### Task to complete
Each record below should be repeated precisely as written.

------------------------------

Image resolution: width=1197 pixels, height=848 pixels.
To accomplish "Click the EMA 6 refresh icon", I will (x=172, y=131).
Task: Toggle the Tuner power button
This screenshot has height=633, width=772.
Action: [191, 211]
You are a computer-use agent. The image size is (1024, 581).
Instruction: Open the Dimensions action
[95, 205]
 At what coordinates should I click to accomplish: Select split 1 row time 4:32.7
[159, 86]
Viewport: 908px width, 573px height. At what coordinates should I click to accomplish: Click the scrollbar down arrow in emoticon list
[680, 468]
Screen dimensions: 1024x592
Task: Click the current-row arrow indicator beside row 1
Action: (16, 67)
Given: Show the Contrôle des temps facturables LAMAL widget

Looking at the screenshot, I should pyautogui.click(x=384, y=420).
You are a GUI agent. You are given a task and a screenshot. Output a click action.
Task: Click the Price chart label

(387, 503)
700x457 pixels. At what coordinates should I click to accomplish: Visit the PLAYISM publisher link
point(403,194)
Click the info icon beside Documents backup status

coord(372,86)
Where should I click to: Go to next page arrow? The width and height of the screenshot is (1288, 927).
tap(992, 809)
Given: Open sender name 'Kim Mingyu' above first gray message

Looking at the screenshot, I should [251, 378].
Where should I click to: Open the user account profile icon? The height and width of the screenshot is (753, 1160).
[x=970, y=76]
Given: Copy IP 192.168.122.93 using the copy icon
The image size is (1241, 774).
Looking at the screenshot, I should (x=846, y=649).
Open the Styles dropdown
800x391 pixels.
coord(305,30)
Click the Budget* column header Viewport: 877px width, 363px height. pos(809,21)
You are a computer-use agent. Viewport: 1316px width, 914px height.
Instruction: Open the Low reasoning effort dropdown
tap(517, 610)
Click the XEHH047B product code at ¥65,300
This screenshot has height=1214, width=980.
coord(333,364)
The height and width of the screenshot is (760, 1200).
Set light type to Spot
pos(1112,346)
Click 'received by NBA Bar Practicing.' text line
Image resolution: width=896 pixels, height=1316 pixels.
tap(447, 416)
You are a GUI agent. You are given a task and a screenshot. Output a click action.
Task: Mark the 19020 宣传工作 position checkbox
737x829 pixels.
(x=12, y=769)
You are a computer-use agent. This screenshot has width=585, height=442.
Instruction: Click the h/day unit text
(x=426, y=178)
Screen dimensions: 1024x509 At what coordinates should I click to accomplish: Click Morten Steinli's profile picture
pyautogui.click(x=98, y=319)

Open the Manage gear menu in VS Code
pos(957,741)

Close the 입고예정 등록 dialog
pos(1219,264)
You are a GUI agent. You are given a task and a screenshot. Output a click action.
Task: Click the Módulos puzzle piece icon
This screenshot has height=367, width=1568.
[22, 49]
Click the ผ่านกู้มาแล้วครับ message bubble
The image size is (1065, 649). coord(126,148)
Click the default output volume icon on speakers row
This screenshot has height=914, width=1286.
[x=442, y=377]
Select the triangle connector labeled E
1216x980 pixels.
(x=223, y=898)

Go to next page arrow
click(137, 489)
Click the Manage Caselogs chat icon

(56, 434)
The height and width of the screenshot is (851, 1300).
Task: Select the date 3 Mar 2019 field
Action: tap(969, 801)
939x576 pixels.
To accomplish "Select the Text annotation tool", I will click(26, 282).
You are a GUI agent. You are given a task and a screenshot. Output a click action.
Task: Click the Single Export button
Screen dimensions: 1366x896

------------------------------

### Solved exercise
Image resolution: width=1197 pixels, height=848 pixels.
To accomplish "Click the EMA 6 refresh icon", I will (x=172, y=131).
Task: Toggle the Tuner power button
This screenshot has height=633, width=772.
Action: [191, 211]
You are a computer-use agent. The image size is (1024, 581).
Instruction: Open the Dimensions action
[95, 205]
 At what coordinates should I click to accomplish: Select split 1 row time 4:32.7
[159, 86]
Viewport: 908px width, 573px height. At what coordinates should I click to accomplish: Click the scrollbar down arrow in emoticon list
[680, 468]
Screen dimensions: 1024x592
Task: Click the current-row arrow indicator beside row 1
Action: (16, 67)
Given: Show the Contrôle des temps facturables LAMAL widget

Looking at the screenshot, I should pyautogui.click(x=384, y=420).
You are a GUI agent. You are given a task and a screenshot. Output a click action.
Task: Click the Price chart label

(387, 503)
700x457 pixels. At what coordinates should I click to accomplish: Visit the PLAYISM publisher link
point(403,194)
Click the info icon beside Documents backup status

coord(372,86)
Where should I click to: Go to next page arrow? The width and height of the screenshot is (1288, 927).
tap(992, 809)
Given: Open sender name 'Kim Mingyu' above first gray message

Looking at the screenshot, I should [251, 378].
Where should I click to: Open the user account profile icon? The height and width of the screenshot is (753, 1160).
[x=970, y=76]
Given: Copy IP 192.168.122.93 using the copy icon
The image size is (1241, 774).
Looking at the screenshot, I should (x=846, y=649).
Open the Styles dropdown
800x391 pixels.
coord(305,30)
Click the Budget* column header Viewport: 877px width, 363px height. pos(809,21)
You are a computer-use agent. Viewport: 1316px width, 914px height.
Instruction: Open the Low reasoning effort dropdown
tap(517, 610)
Click the XEHH047B product code at ¥65,300
This screenshot has height=1214, width=980.
coord(333,364)
The height and width of the screenshot is (760, 1200).
Set light type to Spot
pos(1112,346)
Click 'received by NBA Bar Practicing.' text line
Image resolution: width=896 pixels, height=1316 pixels.
tap(447, 416)
You are a GUI agent. You are given a task and a screenshot. Output a click action.
Task: Mark the 19020 宣传工作 position checkbox
737x829 pixels.
(x=12, y=769)
You are a computer-use agent. This screenshot has width=585, height=442.
Instruction: Click the h/day unit text
(x=426, y=178)
Screen dimensions: 1024x509 At what coordinates should I click to accomplish: Click Morten Steinli's profile picture
pyautogui.click(x=98, y=319)

Open the Manage gear menu in VS Code
pos(957,741)

Close the 입고예정 등록 dialog
pos(1219,264)
You are a GUI agent. You are given a task and a screenshot. Output a click action.
Task: Click the Módulos puzzle piece icon
This screenshot has height=367, width=1568.
[22, 49]
Click the ผ่านกู้มาแล้วครับ message bubble
The image size is (1065, 649). coord(126,148)
Click the default output volume icon on speakers row
This screenshot has height=914, width=1286.
[x=442, y=377]
Select the triangle connector labeled E
1216x980 pixels.
(x=223, y=898)

Go to next page arrow
click(137, 489)
Click the Manage Caselogs chat icon

(56, 434)
The height and width of the screenshot is (851, 1300).
Task: Select the date 3 Mar 2019 field
Action: tap(969, 801)
939x576 pixels.
To accomplish "Select the Text annotation tool", I will click(26, 282).
You are a GUI agent. You are given a task and a screenshot. Output a click action.
Task: Click the Single Export button
Screen dimensions: 1366x896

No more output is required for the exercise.